Collect from the data below each line with "accomplish".
[EXERCISE MATERIALS Boundary: Start]
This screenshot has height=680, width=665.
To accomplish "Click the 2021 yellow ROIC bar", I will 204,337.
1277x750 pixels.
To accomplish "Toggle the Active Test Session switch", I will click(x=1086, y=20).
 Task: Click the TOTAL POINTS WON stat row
[EXERCISE MATERIALS Boundary: End]
[EXERCISE MATERIALS Boundary: Start]
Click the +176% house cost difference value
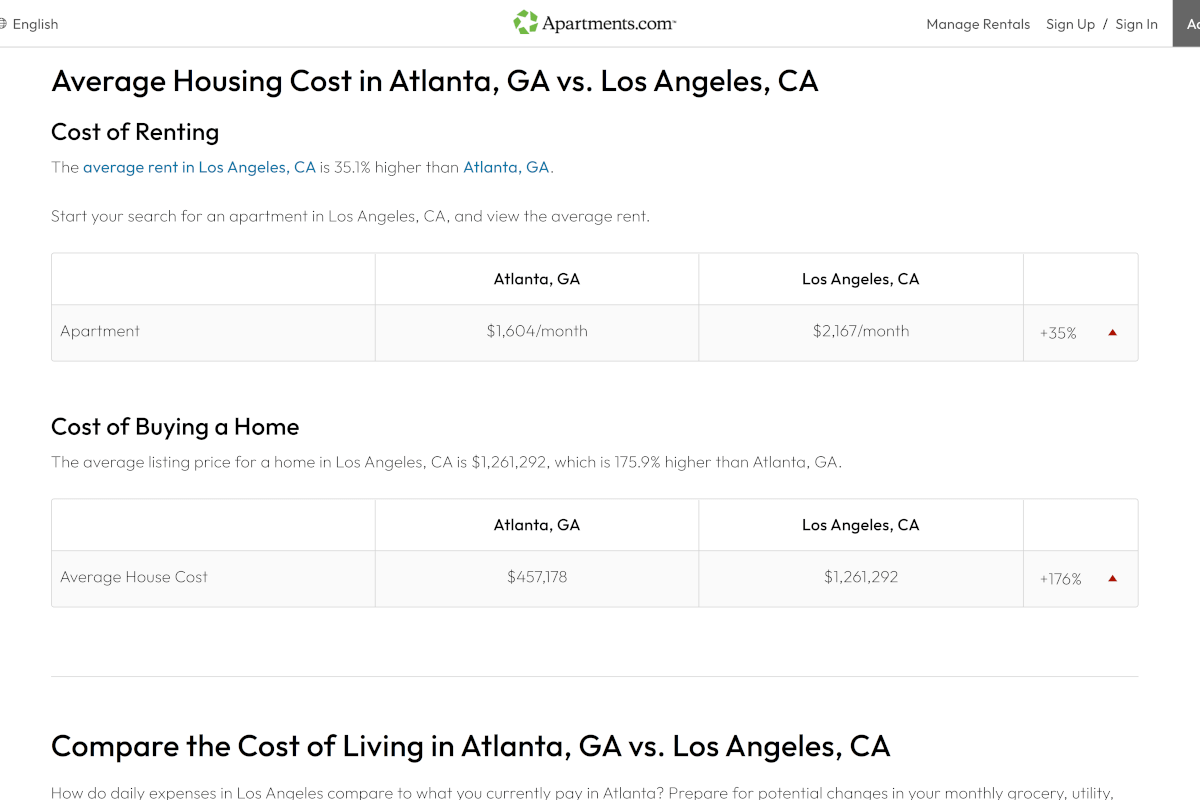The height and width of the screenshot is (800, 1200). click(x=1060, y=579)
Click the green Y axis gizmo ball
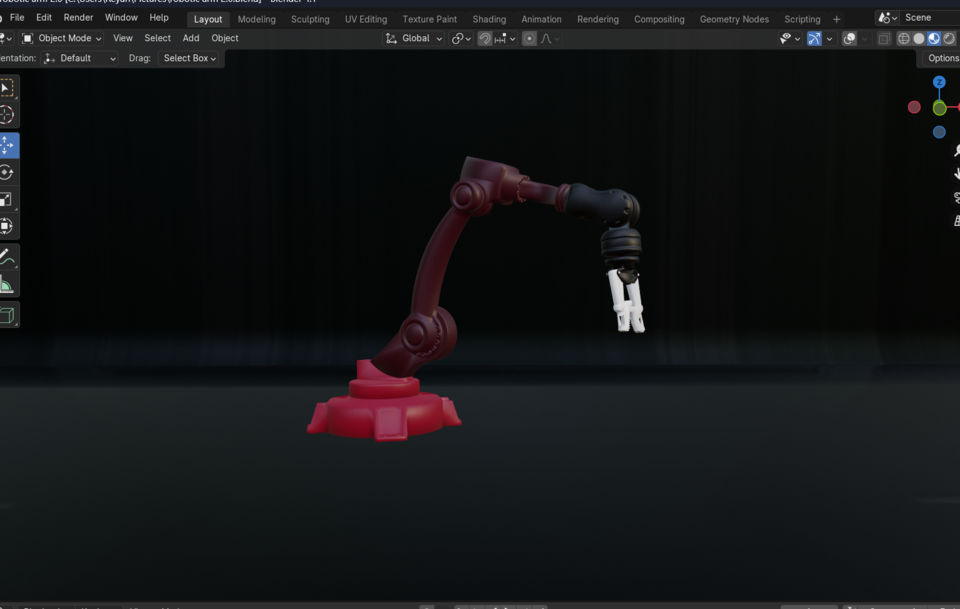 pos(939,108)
[EXERCISE MATERIALS Boundary: End]
#### WRITTEN REPLY
To accomplish "Click the 2021 yellow ROIC bar", I will 204,337.
To accomplish "Toggle the Active Test Session switch", I will click(x=1086, y=20).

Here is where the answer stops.